Protein product:Common name: Cdk7
UniProt (SwissProt): P50613 (CDK7_HUMAN)
Gene:Entrez Gene: 1022
GenBank: NM_001799
Ensembl: ENSG00000134058.

See Alternate Protocol 1 to search by a database accession number rather than by a common name.

Necessary Resources

Hardware

Computer capable of supporting a Web browser and an Internet connection

Software

Any modern Web browser such as Firefox, Safari, Chrome and Internet Explorer will work to display Reactome web pages.
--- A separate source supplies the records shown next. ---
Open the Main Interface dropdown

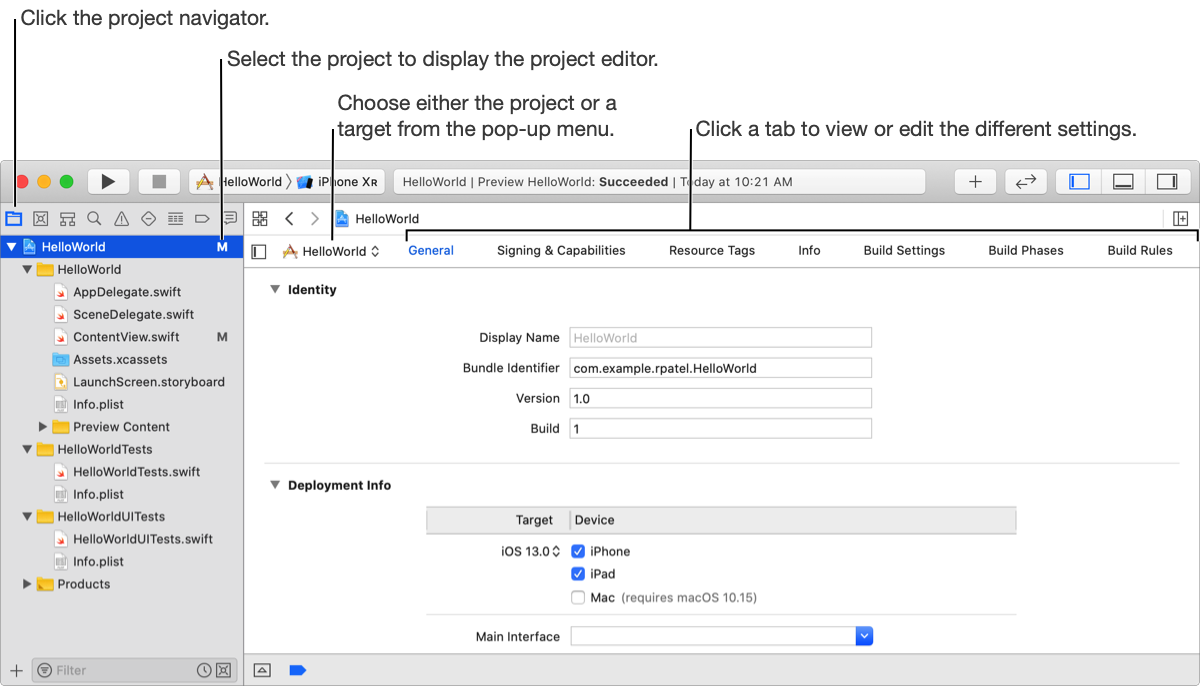865,636
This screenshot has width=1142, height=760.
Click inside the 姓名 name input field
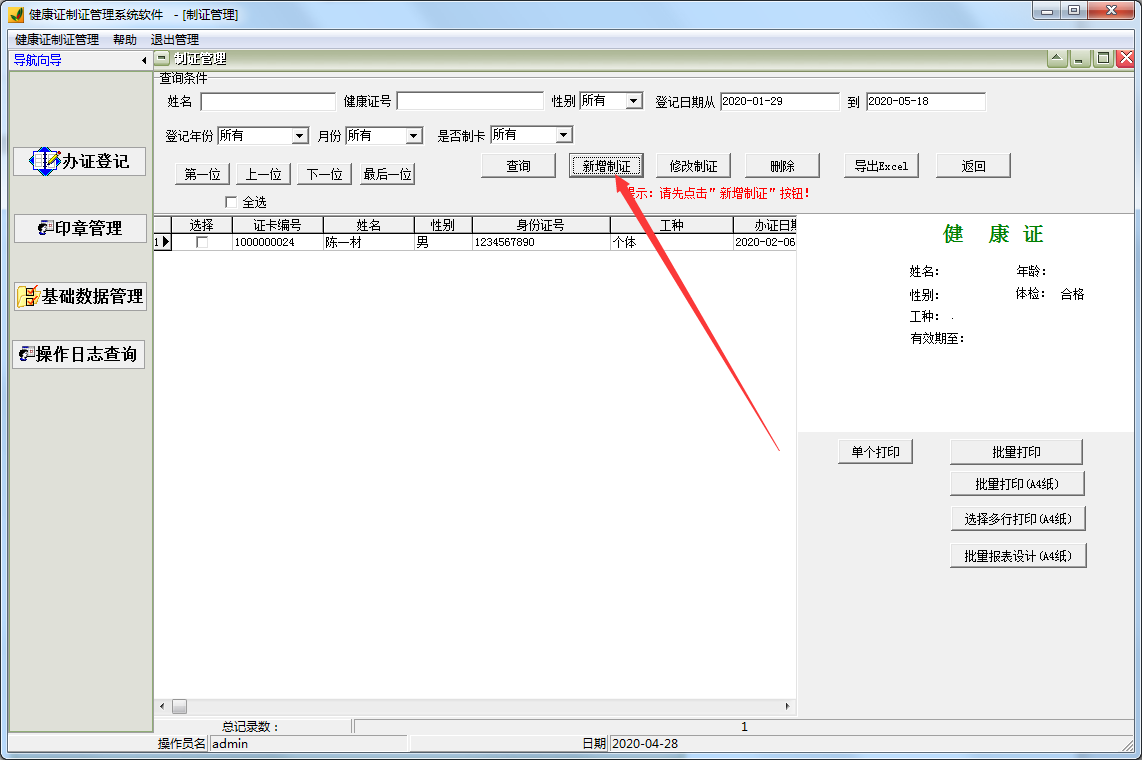point(268,100)
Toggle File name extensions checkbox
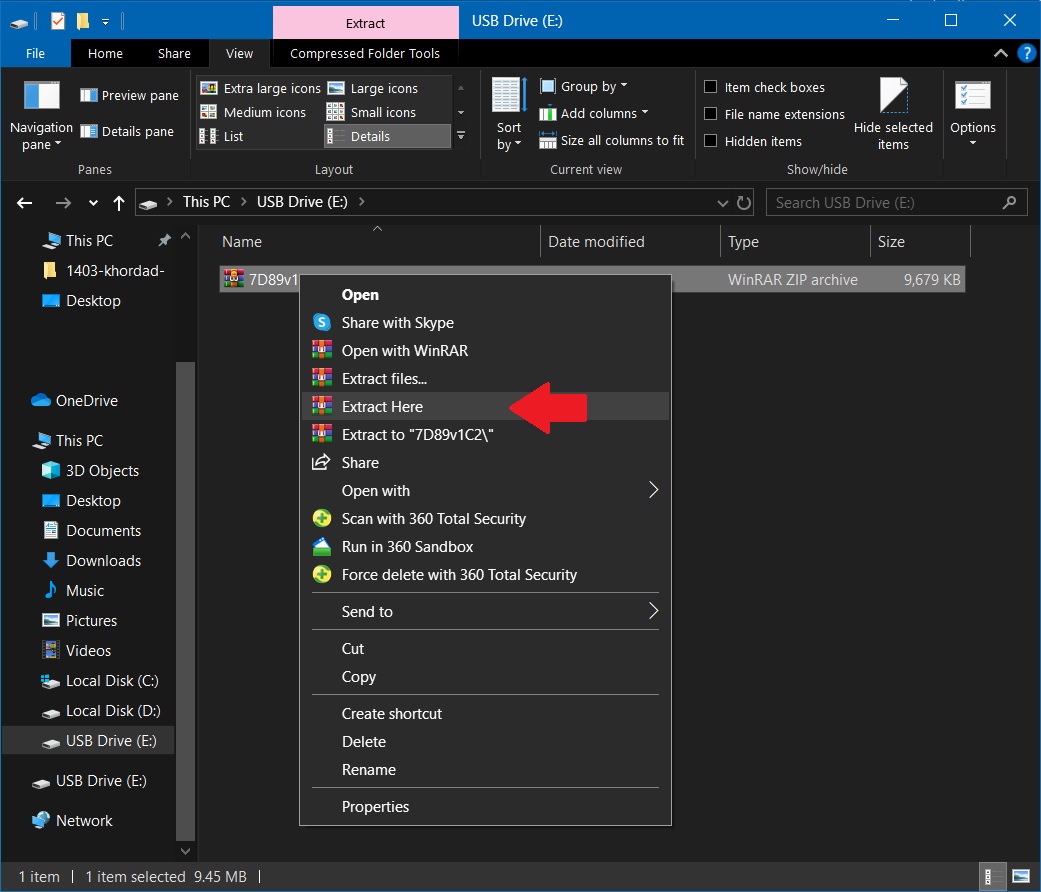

  1. Point the browser to the Reactome home page at http://www.reactome.org.
  2. On the home page (Fig. 8.7.1), in the search bar near the top of the page (see annotation to step 1 of Basic Protocol 1), click the text box, type Cdk7, then press the “Search” button. After a few second, you will be presented with a results page similar to Figure 8.7.10.
    Figure 8.7.10
    Results from the Cdc7 quick search on the Reactome home page are displayed.
    • Search results are organized based upon record type, i.e. Reaction, Pathway, Protein or Other (includes literature and complex) and is identified by an icon and type name preceding the title of the result. Underneath the result title is a brief descriptive summation of the Reactome record. The search term will be highlighted yellow if they appear within the title or descriptive text. Clicking on the title of the search result will connect to the corresponding Reactome web page. At the top of the results page, the Type Selector Bar provides a set of tick boxes that includes a count by type for the displayed results. This section tells the user that Reactome knows of 30 Pathways, 70 Reactions, 4 Proteins and 55 Other records have something to do with Cdc7. Unchecking boxes for type categories allows you to limit results by type, i.e. unselect the type(s) that you don't want to see and then click the “Show” button to reload the results page. The navigation tool, at the bottom of the page, will navigate to see additional hits. All the results can be displayed in a single page by clicking “Show all results”. If it is necessary to restrict the search to a specific species, the organism can be selected from the Species drop-down menu at the top of the search results page and the search repeated.
  3. Navigate to the Cdk7 entry by clicking on the “Protein: UniProt:P50613 CDK7 (Homo sapiens)” link. This will lead to the page shown in Figure 8.6.7.
    • This protein record is called the “reference entity” page and describes everything that Reactome knows about Cdk7, including its names in other online databases, the protein complexes that it belongs to, and the pathways and reactions that it participates in. Any of these links can be clicked to begin browsing the pathways involving Cdk7.

ALTERNATE PROTOCOL 1

FINDING THE PATHWAYS INVOLVING A GENE OR PROTEIN USING UniProt (SwissProt), Ensembl, OR Entrez Gene IDENTIFIER

Instead of searching for a gene or protein using its common name, as described in Basic Protocol 2, one may wish to use the accession number by which it is known in GenBank, SwissProt, Ensembl, or Gene. The steps for doing so, using a UniProt (SwissProt) accession number, are presented here. The same procedure works for GenBank, Ensembl or Entrez Gene identifiers.

Necessary Resources

Hardware

Computer capable of supporting a Web browser and an Internet connection

Software

Any modern Web browser such as Firefox, Safari, Chrome and Internet Explorer will work to display Reactome web pages.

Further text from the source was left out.